Figure 4. Potential energy scan for favipiravir and its analogues.
Scheme 1. Keto–enol tautomers and keto rotatioanl isomer for favipiravir and its analogues.
3.3. Keto–enol tautomerism
In addition to the rotational isomers discussed above, these molecules have the potential to exhibit keto–enol tautomerism as shown in Scheme 1. The tautomeric isomers of these molecules could be of interest in drug design and development to determine which tautomeric form is bound to a target biomolecule. Some of the molecules in drug discovery data base are potentially tautomeric, and the knowledge of the exact tautomer in different stages of drug design is very essential. Examples of drugs that have keto–enol potential include milrinone (Primacor), curcumin, warfarin (Coumadin), piroxicam and hydroxyquinoline [Citation47–49]. Thus, the tautomeric isomers of these molecules were optimized at the same level of theory and the keto–enol relative energies (ΔE = Eketo − Eenol) for the six molecules were determined. The keto rotomer (B) was found to be more stable than keto (A) and as such keto (B) forms were used for all tautomeric calculations. The potential energy scan for rotation of the carboxamide group on the keto tautomers of the six molecules are presented in Figure .

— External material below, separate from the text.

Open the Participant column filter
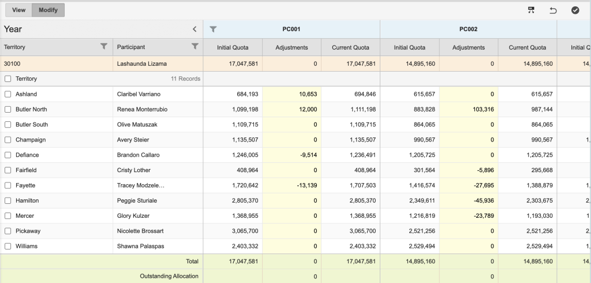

Figure 5. Potential energy scan for the keto tautomers of favipiravir and its analogues.
The calculated gas phase keto–enol relative energies are 10.72, 10.34, 10.21, 8.02, 9.23, and 7.86 kcal/mol for T705, T705–Cl, T705–Br, T1105, T705–CN and T705–CH3 respectively. In general, enol form predominates at equilibrium. However, for this set of molecules, the enol form is energetically favoured due to the aromatic character of the pyrazine ring which is absent in the ketone form. In addition, the enol form is stabilized by the intramolecular hydrogen bond between the hydrogen atom (H15) of the hydroxyl group and the oxygen atom (O10) of the carbonyl group. The keto form, however, has two non conjugated carbonyl groups. The gas phase O14−H15 … O10 intramolecular hydrogen bond distances are 1.723 Å (T705), 1.719 Å (T705–Cl), 1.720 Å (T705–Br), 1.715 Å (T1105), 1.697 Å (T705–CN), 1.724 Å (T705–CH3), and the experimental value of 1.880 Å was reported for crystal structure of T705. The dipole moments, keto–enol relative energies and Gibb’s free energies, and the percentage of the enol tautomer in both gas and aqueous media for all the molecules are presented in Table . The results suggest that the keto forms are unlikely to exist in the gas phase.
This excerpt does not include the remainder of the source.